RNA preparation and RT-PCR
Human HEp-2 cells were synchronised by a double-thymidine block, harvested in time intervals of 90 minutes, centrifuged and frozen in liquid nitrogen. Pellets were resuspended in 1 ml RNApure (Peqlab, Göttingen, Germany), then 200 ml chloroform was added and the mixture was vortexed. The homogenous solution was incubated at 4°C for 5 minutes, then centrifuged at 22°C for 15 minutes at 13,400 g. The upper phase was separated, the same volume of 2-propanol and 2 μl glycogen added, the solution mixed and incubated at 4°C for 10 minutes followed by centrifugation at 22°C for 10 minutes at 13,400 g. The supernatant was removed, 1 ml of 70% ethanol added and the solution centrifuged at 22°C for 5 minutes at 5200 g. The supernatant was removed, the pellet air dried at 22°C and resuspended in 100 μl nuclease-free water. RNA content and purity was determined using the Nanodrop (Peqlab, Göttingen, Germany). The solution was stored at −80°C. For RNA amplification, the following primers were used: β-actin forward 5′-CATCATGAAGTGTGAACGTGGAC-3′, reverse 5′-AGCATTTGCGGTGGACGATG-3′; CENP-N forward 5′-CAACTCTACGACACCTCTACAG-3′, reverse 5′-TGCTAAGGATTTCAATGCTTCCAG-3′. These primers amplify fragments of about 300 bp at the 3′ end of the genes. Quantitative RT-PCR was performed with a SYBR Green Kit (Eurogentec, Liege, Belgium) according to the protocols of the manufacturer. For each reaction, 100 ng template RNA was used. Data were acquired using the Applied Biosystems 7300 Real Time PCR Light Cycler (Applied Biosystems, Foster City, CA) with temperature cycles as suggested by the manufacturer, and analysed with the 7300 Real Time PCR System Sequence Detection software, version 1.2.3 (Applied Biosystems).
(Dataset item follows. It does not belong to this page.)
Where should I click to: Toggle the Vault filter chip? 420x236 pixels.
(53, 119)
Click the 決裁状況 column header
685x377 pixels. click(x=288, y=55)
We thank Nikolaj Klocker (University of Freiburg, Freiburg, Germany), Daniel Foltz (University of Virginia, Charlottesville, VA) and Iain Cheeseman (Whitehead Institute for Biomedical Research, Cambridge, MA) for the kind gift of plasmids. We acknowledge the expert technical support by S. Pfeiffer, M. Koch and S. Ohndorf.
This work was funded by the Marie Curie Cancer Care program; the Deutsche Forschungsgemeinschaft (DFG) [grant numbers SPP1128, SPP 1395/2]; the National Institutes of Health (NIH) [grant number GM074728 to A.F.S.]; and the Thueringer Aufbaubank [grant number 2007 FE 9011]. We thank the Swiss SNF for a Foerderungs-Professur [for P.M.]. Deposited in PMC for release after 12 months.